There is no doubt that tensions are high and people are expecting trouble tonight and tomorrow.

To put this all in perspective, the trouble areas are a moving target and if you are not in one of them, you probably do not know what is going on. However, the local communications are such that news travels fast and perhaps not accurately. The mobile phone network has become completely clogged up and it is difficult to contact people to find out if (a) they are OK and (b) if anything is happening in their general area.

The bicycle shall remain parked where it is for the forseeable future.

Dili Unrest #2

Latest news from an acquaintance who works in the main government buildings (Palacio de Governu) is that windows have been smashed and cars set on fire in the carpark.
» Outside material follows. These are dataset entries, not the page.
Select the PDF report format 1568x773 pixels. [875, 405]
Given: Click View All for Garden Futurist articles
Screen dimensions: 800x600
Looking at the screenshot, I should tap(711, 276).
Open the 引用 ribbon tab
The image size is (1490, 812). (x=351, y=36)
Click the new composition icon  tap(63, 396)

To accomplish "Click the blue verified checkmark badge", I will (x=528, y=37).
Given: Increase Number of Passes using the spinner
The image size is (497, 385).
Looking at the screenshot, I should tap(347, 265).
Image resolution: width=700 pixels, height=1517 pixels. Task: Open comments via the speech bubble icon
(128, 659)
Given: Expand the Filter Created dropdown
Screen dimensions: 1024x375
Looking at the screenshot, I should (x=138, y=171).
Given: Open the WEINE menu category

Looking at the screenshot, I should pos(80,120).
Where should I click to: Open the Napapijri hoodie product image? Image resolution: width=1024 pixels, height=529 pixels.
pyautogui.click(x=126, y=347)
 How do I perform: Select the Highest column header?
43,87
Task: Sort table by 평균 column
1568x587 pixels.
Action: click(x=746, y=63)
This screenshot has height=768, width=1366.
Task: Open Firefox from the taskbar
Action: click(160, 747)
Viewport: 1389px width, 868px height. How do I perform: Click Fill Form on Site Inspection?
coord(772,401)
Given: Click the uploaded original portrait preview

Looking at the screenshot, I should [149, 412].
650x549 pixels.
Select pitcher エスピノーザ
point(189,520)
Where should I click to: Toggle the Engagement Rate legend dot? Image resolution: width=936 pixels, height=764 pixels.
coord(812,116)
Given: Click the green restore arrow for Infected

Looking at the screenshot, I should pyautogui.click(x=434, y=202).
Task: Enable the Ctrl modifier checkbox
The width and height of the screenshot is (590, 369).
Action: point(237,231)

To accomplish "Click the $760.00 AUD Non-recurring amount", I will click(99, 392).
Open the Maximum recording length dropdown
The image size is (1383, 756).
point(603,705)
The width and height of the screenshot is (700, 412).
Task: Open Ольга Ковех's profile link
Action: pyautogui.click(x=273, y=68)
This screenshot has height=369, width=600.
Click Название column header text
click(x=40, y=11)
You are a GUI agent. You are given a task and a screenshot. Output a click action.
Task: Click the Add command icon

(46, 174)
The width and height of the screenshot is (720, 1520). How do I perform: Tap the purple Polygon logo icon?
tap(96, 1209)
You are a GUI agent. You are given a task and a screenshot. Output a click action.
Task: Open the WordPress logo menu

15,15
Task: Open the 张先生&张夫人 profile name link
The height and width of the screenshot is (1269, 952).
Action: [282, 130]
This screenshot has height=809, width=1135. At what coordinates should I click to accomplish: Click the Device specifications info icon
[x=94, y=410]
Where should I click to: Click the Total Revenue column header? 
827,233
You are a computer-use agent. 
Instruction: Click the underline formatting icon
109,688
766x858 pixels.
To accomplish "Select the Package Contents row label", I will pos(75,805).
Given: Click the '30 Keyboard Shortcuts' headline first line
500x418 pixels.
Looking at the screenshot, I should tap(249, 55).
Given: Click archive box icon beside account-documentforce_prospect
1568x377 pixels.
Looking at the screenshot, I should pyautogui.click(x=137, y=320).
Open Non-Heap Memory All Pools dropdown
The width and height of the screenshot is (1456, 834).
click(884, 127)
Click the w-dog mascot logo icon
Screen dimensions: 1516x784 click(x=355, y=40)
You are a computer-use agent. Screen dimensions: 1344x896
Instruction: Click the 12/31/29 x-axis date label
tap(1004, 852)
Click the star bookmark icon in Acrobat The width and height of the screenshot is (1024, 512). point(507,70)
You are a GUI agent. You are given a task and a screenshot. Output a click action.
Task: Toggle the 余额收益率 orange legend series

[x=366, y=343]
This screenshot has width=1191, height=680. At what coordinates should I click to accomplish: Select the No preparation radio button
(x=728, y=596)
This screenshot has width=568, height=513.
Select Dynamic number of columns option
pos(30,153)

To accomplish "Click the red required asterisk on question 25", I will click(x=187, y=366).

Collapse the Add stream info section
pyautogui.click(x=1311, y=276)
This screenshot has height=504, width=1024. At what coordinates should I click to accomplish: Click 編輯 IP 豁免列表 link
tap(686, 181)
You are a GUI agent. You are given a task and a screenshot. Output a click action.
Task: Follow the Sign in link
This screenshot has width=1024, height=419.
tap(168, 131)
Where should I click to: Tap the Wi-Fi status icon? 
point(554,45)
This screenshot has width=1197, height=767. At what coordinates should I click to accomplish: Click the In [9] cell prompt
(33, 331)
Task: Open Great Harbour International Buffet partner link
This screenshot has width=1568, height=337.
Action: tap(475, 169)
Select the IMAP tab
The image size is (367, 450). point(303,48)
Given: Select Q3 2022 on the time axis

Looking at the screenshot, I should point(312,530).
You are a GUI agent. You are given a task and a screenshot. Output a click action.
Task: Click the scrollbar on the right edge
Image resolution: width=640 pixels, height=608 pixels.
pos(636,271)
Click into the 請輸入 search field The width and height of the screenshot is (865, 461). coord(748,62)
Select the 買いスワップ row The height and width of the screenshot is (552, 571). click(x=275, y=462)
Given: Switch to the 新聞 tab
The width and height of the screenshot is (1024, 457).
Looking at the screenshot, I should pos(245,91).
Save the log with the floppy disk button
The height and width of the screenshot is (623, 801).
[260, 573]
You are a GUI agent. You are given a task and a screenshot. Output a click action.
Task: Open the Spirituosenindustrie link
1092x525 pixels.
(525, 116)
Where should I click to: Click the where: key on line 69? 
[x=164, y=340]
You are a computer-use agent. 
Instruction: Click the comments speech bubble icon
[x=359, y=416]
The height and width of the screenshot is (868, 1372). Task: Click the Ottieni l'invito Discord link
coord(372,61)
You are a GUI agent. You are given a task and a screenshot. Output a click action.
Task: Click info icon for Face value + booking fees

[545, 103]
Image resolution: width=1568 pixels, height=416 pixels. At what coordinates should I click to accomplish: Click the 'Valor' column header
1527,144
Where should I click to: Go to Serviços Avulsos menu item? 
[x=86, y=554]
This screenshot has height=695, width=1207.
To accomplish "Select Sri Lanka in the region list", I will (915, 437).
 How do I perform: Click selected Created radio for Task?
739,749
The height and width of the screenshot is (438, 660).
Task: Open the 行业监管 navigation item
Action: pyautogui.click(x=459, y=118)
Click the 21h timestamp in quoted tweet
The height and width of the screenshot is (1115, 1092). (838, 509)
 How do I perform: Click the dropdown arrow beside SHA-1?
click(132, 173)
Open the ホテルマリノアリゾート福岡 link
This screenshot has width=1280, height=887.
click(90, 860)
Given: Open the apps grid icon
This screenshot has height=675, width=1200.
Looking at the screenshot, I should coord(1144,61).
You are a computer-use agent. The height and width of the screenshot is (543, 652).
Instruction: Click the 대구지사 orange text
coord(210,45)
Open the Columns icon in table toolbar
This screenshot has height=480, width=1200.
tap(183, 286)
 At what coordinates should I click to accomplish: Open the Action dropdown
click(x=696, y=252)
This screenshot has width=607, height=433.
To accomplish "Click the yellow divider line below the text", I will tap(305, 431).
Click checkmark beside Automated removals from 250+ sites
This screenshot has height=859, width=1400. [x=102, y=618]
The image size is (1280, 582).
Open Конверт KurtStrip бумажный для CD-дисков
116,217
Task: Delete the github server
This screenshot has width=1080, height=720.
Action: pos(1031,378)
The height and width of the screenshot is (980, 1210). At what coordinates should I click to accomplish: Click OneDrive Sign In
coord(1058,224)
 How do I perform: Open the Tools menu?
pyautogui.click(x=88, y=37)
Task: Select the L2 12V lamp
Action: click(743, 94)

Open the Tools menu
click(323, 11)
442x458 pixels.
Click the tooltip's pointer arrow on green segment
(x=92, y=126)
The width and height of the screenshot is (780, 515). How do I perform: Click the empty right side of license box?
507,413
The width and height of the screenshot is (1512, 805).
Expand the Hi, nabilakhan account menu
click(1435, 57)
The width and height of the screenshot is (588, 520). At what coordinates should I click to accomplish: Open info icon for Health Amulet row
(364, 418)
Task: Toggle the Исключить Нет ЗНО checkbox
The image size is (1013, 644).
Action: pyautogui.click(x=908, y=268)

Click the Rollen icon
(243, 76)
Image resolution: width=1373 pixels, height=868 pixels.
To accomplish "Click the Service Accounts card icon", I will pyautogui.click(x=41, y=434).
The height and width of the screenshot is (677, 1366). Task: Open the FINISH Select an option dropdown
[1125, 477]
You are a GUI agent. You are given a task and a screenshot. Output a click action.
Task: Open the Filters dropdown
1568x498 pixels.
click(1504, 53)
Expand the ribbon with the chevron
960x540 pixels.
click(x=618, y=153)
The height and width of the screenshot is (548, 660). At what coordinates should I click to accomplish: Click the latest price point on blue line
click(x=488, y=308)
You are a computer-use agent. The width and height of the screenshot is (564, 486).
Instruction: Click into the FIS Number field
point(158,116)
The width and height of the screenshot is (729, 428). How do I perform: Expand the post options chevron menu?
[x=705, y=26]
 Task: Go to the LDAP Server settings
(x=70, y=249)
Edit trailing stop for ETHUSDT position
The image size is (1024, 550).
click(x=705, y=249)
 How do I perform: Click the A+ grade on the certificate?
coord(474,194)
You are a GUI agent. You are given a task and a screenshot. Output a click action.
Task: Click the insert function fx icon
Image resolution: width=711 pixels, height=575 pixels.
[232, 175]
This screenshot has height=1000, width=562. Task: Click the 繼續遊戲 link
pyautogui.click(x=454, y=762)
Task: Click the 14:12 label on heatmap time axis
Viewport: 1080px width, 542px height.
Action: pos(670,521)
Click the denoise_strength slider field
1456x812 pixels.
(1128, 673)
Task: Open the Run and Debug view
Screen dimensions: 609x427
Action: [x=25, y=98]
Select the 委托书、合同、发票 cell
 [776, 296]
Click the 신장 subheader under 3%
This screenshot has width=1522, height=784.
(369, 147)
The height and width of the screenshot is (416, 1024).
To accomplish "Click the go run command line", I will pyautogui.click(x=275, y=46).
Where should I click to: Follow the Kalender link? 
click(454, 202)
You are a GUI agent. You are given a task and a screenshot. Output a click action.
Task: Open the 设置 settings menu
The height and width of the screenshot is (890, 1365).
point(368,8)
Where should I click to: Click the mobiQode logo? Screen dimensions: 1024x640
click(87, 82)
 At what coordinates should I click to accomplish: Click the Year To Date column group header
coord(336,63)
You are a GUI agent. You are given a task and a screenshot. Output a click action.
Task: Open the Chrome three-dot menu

I don’t know the number of cars involved but my contact thinks around 3 or 4. This news came from a colleague who told my contact to avoid going back to work after lunch.

Having smashed windows and torched cars, there was no suggestion of entering the building or stealing anything.

However, other reports suggest that one of the supermarkets used frequently by foreigners (the Lita supermarket) has closed following trouble and there is a suggestion of looting or at least fear of looting.

At the moment, I am not moving but I may go for a little reccy in an hour or so. At 4pm, there is meant to be some form of deadline, so I shall wait until then.

The mobile phone network remains fully clogged up most of the time. The streets are quiet.

Dili Unrest #1

Firstly, I have no first-hand knowledge of events described in the international press as riots in Dili. I just get a few tit-bits from Timorese, other foreigners and from what I have seen myself.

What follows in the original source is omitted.